Assignment: All entries are to be repeated exactly as shown below.

[Stored items]
========================================

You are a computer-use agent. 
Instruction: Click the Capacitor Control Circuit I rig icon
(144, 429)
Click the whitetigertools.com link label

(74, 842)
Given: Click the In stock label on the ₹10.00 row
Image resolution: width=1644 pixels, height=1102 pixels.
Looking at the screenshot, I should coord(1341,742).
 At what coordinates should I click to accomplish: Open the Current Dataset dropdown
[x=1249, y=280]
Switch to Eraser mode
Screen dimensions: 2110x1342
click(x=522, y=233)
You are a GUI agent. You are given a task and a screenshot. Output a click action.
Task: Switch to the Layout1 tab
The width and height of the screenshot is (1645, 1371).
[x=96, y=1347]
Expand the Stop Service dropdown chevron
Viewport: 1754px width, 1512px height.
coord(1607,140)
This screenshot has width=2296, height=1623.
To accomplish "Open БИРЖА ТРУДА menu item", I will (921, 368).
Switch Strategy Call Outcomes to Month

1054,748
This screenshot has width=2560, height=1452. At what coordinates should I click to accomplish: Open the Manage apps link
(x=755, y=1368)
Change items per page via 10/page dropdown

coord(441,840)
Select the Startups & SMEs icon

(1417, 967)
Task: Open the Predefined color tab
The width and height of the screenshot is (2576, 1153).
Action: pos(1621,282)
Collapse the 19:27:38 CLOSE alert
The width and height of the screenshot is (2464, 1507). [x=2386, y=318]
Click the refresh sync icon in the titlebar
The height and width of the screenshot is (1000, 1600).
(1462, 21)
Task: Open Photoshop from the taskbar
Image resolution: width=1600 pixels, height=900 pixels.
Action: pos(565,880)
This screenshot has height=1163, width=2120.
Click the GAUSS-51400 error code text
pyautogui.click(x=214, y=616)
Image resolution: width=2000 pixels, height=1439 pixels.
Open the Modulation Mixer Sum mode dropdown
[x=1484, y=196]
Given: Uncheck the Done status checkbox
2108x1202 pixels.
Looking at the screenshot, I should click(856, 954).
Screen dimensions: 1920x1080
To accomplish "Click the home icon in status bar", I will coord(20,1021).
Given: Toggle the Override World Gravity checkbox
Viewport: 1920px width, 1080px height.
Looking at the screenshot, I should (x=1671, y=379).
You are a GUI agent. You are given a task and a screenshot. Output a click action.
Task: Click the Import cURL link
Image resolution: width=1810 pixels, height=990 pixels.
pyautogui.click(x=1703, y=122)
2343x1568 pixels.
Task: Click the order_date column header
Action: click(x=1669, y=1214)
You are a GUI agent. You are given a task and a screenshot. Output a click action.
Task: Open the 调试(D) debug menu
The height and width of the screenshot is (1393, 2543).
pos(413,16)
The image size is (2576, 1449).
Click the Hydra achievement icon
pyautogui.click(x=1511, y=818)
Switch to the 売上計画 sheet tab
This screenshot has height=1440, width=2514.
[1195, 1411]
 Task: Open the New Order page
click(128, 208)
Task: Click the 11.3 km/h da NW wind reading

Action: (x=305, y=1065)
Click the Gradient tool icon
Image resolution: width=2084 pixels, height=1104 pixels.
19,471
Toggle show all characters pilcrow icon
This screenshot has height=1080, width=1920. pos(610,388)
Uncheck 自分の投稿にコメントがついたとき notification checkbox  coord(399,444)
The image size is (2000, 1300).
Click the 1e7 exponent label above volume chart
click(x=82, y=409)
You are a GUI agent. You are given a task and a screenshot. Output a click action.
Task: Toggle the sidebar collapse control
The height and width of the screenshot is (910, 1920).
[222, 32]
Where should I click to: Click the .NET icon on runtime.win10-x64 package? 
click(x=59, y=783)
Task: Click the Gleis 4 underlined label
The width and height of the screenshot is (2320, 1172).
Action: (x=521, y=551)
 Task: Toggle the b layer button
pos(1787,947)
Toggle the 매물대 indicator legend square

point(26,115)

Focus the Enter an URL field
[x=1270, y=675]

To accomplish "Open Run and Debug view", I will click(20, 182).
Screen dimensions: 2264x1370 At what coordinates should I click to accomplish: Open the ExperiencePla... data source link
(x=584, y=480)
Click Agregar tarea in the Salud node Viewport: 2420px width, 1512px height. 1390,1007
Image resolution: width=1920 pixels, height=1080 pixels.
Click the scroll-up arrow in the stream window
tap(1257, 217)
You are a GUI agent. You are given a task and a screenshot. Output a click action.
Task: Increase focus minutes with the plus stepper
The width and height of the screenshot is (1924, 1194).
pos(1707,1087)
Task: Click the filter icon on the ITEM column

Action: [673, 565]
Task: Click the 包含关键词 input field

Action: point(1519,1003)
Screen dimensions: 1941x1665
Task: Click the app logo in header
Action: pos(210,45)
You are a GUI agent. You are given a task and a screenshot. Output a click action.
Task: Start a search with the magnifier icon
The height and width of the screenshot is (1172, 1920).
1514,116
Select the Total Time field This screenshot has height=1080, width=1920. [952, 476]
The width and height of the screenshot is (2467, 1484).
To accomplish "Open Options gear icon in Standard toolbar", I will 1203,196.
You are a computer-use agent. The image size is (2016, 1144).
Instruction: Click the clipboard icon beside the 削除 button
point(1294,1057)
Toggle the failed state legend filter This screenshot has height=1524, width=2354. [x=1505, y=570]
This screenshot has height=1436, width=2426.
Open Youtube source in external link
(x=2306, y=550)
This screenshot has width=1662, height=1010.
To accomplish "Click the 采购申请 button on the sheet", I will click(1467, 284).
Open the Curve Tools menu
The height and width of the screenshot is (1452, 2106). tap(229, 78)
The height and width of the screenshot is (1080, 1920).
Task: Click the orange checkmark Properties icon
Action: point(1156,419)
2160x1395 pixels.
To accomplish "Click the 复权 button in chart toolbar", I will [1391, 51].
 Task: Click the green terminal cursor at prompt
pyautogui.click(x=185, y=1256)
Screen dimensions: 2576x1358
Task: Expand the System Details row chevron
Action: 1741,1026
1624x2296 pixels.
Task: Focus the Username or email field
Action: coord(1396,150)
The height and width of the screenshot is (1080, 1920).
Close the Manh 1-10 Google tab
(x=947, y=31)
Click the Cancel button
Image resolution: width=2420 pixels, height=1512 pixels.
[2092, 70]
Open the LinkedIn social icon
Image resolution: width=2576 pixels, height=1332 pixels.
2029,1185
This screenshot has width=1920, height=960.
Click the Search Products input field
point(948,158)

========================================

Expected answer:
You are a computer-use agent. 
Instruction: Click the Capacitor Control Circuit I rig icon
(144, 429)
Click the whitetigertools.com link label

(74, 842)
Given: Click the In stock label on the ₹10.00 row
Image resolution: width=1644 pixels, height=1102 pixels.
Looking at the screenshot, I should coord(1341,742).
 At what coordinates should I click to accomplish: Open the Current Dataset dropdown
[x=1249, y=280]
Switch to Eraser mode
Screen dimensions: 2110x1342
click(x=522, y=233)
You are a GUI agent. You are given a task and a screenshot. Output a click action.
Task: Switch to the Layout1 tab
The width and height of the screenshot is (1645, 1371).
[x=96, y=1347]
Expand the Stop Service dropdown chevron
Viewport: 1754px width, 1512px height.
coord(1607,140)
This screenshot has width=2296, height=1623.
To accomplish "Open БИРЖА ТРУДА menu item", I will (921, 368).
Switch Strategy Call Outcomes to Month

1054,748
This screenshot has width=2560, height=1452. At what coordinates should I click to accomplish: Open the Manage apps link
(x=755, y=1368)
Change items per page via 10/page dropdown

coord(441,840)
Select the Startups & SMEs icon

(1417, 967)
Task: Open the Predefined color tab
The width and height of the screenshot is (2576, 1153).
Action: pos(1621,282)
Collapse the 19:27:38 CLOSE alert
The width and height of the screenshot is (2464, 1507). [x=2386, y=318]
Click the refresh sync icon in the titlebar
The height and width of the screenshot is (1000, 1600).
(1462, 21)
Task: Open Photoshop from the taskbar
Image resolution: width=1600 pixels, height=900 pixels.
Action: pos(565,880)
This screenshot has height=1163, width=2120.
Click the GAUSS-51400 error code text
pyautogui.click(x=214, y=616)
Image resolution: width=2000 pixels, height=1439 pixels.
Open the Modulation Mixer Sum mode dropdown
[x=1484, y=196]
Given: Uncheck the Done status checkbox
2108x1202 pixels.
Looking at the screenshot, I should click(856, 954).
Screen dimensions: 1920x1080
To accomplish "Click the home icon in status bar", I will coord(20,1021).
Given: Toggle the Override World Gravity checkbox
Viewport: 1920px width, 1080px height.
Looking at the screenshot, I should (x=1671, y=379).
You are a GUI agent. You are given a task and a screenshot. Output a click action.
Task: Click the Import cURL link
Image resolution: width=1810 pixels, height=990 pixels.
pyautogui.click(x=1703, y=122)
2343x1568 pixels.
Task: Click the order_date column header
Action: click(x=1669, y=1214)
You are a GUI agent. You are given a task and a screenshot. Output a click action.
Task: Open the 调试(D) debug menu
The height and width of the screenshot is (1393, 2543).
pos(413,16)
The image size is (2576, 1449).
Click the Hydra achievement icon
pyautogui.click(x=1511, y=818)
Switch to the 売上計画 sheet tab
This screenshot has height=1440, width=2514.
[1195, 1411]
 Task: Open the New Order page
click(128, 208)
Task: Click the 11.3 km/h da NW wind reading

Action: (x=305, y=1065)
Click the Gradient tool icon
Image resolution: width=2084 pixels, height=1104 pixels.
19,471
Toggle show all characters pilcrow icon
This screenshot has height=1080, width=1920. pos(610,388)
Uncheck 自分の投稿にコメントがついたとき notification checkbox  coord(399,444)
The image size is (2000, 1300).
Click the 1e7 exponent label above volume chart
click(x=82, y=409)
You are a GUI agent. You are given a task and a screenshot. Output a click action.
Task: Toggle the sidebar collapse control
The height and width of the screenshot is (910, 1920).
[222, 32]
Where should I click to: Click the .NET icon on runtime.win10-x64 package? 
click(x=59, y=783)
Task: Click the Gleis 4 underlined label
The width and height of the screenshot is (2320, 1172).
Action: (x=521, y=551)
 Task: Toggle the b layer button
pos(1787,947)
Toggle the 매물대 indicator legend square

point(26,115)

Focus the Enter an URL field
[x=1270, y=675]

To accomplish "Open Run and Debug view", I will click(20, 182).
Screen dimensions: 2264x1370 At what coordinates should I click to accomplish: Open the ExperiencePla... data source link
(x=584, y=480)
Click Agregar tarea in the Salud node Viewport: 2420px width, 1512px height. 1390,1007
Image resolution: width=1920 pixels, height=1080 pixels.
Click the scroll-up arrow in the stream window
tap(1257, 217)
You are a GUI agent. You are given a task and a screenshot. Output a click action.
Task: Increase focus minutes with the plus stepper
The width and height of the screenshot is (1924, 1194).
pos(1707,1087)
Task: Click the filter icon on the ITEM column

Action: [673, 565]
Task: Click the 包含关键词 input field

Action: point(1519,1003)
Screen dimensions: 1941x1665
Task: Click the app logo in header
Action: pos(210,45)
You are a GUI agent. You are given a task and a screenshot. Output a click action.
Task: Start a search with the magnifier icon
The height and width of the screenshot is (1172, 1920).
1514,116
Select the Total Time field This screenshot has height=1080, width=1920. [952, 476]
The width and height of the screenshot is (2467, 1484).
To accomplish "Open Options gear icon in Standard toolbar", I will 1203,196.
You are a computer-use agent. The image size is (2016, 1144).
Instruction: Click the clipboard icon beside the 削除 button
point(1294,1057)
Toggle the failed state legend filter This screenshot has height=1524, width=2354. [x=1505, y=570]
This screenshot has height=1436, width=2426.
Open Youtube source in external link
(x=2306, y=550)
This screenshot has width=1662, height=1010.
To accomplish "Click the 采购申请 button on the sheet", I will click(1467, 284).
Open the Curve Tools menu
The height and width of the screenshot is (1452, 2106). tap(229, 78)
The height and width of the screenshot is (1080, 1920).
Task: Click the orange checkmark Properties icon
Action: point(1156,419)
2160x1395 pixels.
To accomplish "Click the 复权 button in chart toolbar", I will [1391, 51].
 Task: Click the green terminal cursor at prompt
pyautogui.click(x=185, y=1256)
Screen dimensions: 2576x1358
Task: Expand the System Details row chevron
Action: 1741,1026
1624x2296 pixels.
Task: Focus the Username or email field
Action: coord(1396,150)
The height and width of the screenshot is (1080, 1920).
Close the Manh 1-10 Google tab
(x=947, y=31)
Click the Cancel button
Image resolution: width=2420 pixels, height=1512 pixels.
[2092, 70]
Open the LinkedIn social icon
Image resolution: width=2576 pixels, height=1332 pixels.
2029,1185
This screenshot has width=1920, height=960.
Click the Search Products input field
point(948,158)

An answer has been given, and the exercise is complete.